The TIGRAYAN ELECTRICIAN
The Tigrayan Electrician
As the sun was setting on the last Sunday of March 1976, Colonel Beshu, a high-ranking Ethiopian military commander, was killed by Eritrean patriots in the center of Asmera, the beautiful capital city of Eritrea. The reprisal by Ethiopian authorities was swift and horrific. Scores of civilians were massacred in their homes. A young electrician was among the victims as soldiers of the Ethiopian government broke into his home and gunned him down in the presence of his loved ones, who were left to tend to the slain body in utter loneliness. The young electrician was my father. I was fifteen years old.

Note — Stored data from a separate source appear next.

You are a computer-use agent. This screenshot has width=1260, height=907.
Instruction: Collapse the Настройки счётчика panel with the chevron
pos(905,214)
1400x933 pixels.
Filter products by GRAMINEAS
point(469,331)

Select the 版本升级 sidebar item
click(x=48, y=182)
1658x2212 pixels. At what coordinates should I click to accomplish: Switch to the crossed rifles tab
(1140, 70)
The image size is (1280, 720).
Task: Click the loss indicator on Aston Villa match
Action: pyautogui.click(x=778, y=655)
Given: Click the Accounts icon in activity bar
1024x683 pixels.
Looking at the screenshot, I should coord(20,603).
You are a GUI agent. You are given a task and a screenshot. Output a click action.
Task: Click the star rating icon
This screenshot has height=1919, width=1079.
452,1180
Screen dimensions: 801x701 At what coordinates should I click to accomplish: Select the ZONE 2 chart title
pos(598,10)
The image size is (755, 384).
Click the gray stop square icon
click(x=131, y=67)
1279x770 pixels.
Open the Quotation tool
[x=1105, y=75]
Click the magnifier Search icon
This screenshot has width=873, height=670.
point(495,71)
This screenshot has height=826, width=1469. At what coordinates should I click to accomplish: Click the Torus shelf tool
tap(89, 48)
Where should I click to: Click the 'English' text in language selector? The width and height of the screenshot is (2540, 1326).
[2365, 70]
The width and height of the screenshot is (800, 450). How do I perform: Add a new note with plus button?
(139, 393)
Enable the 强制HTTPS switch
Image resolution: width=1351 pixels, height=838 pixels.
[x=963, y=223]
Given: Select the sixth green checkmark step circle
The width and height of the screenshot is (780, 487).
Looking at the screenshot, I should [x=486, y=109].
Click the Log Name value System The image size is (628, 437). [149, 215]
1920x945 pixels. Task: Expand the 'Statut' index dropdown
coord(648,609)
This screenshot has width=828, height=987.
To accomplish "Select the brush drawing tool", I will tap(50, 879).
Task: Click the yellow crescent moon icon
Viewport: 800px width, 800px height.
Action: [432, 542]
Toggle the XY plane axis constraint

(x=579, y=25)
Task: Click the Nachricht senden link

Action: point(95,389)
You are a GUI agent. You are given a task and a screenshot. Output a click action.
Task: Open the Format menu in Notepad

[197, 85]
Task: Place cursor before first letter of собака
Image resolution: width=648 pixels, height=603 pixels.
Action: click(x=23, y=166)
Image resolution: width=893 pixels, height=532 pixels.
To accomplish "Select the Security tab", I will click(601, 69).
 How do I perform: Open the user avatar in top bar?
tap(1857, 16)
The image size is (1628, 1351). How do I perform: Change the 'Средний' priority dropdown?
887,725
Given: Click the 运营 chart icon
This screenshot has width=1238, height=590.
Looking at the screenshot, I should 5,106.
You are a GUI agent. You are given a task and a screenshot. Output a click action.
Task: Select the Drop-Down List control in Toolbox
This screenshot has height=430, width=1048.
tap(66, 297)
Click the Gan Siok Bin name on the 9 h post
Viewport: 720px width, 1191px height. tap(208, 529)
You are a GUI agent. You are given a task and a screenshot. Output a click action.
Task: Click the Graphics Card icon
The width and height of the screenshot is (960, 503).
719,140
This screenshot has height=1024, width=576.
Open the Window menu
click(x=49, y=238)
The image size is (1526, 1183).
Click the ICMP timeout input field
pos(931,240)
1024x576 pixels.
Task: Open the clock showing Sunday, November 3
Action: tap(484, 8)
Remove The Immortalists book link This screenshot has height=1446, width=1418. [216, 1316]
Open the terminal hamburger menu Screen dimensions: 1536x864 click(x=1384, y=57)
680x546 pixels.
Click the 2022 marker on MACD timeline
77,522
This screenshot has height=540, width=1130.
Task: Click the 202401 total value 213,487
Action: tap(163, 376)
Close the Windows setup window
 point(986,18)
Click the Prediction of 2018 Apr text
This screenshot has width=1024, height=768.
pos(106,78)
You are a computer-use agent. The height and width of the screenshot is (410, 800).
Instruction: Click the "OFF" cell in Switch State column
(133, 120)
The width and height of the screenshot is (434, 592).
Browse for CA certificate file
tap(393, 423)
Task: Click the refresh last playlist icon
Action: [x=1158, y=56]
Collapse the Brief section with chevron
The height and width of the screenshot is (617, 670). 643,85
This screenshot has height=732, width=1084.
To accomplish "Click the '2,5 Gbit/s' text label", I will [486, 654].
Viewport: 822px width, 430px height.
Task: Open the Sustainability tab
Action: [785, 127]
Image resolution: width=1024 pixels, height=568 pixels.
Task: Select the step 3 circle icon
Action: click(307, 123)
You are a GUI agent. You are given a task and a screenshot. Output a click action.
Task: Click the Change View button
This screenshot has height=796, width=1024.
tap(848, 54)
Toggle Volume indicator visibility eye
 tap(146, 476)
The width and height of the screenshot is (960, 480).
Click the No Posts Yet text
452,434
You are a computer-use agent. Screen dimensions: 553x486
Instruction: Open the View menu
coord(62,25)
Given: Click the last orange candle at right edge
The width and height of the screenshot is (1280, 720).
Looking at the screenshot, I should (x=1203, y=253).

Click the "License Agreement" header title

The Tigrayan Electrician - Memories of my Father and His Beloved Motherland retraces the desolation of that night and the flight it compelled. The sun rises eventually, but there is no repose. Half a century later, the same crime is being perpetrated on a massive scale by the Ethiopian government against my father’s birthplace, the Tigray region, in northern Ethiopia.
Issayas Yrgaw Bahta
Author
ABOUT THE AUTHOR
Issayas Yrgaw Bahta was born in Eritrea, East Africa. During the Eritrean war of independence, he witnessed the killing of his father by Ethiopian government soldiers. He was fifteen years old. He escaped through wilderness and war zones to reach a refugee camp in the bordering country of the Sudan. His search for safety and a better future led him to Italy two years later, where he completed high school. He was finally granted refugee status in the United Kingdom, where he won a scholarship to study medicine and fulfill a lifetime dream of becoming a physician. He received his medical degree from the University of Bristol in the United Kingdom and completed his surgical training in the United States. The Tigrayan Electrician: Memories of my Father and His Beloved Motherland is his first book detailing the tragic loss of his father and his flight to safety.
“We must take sides. Neutrality helps the oppressor, never the victim. Silence encourages the tormentor, never the tormented. Sometimes we must interfere. When human lives are endangered, when human dignity is in jeopardy, national borders and sensitivities become irrelevant.”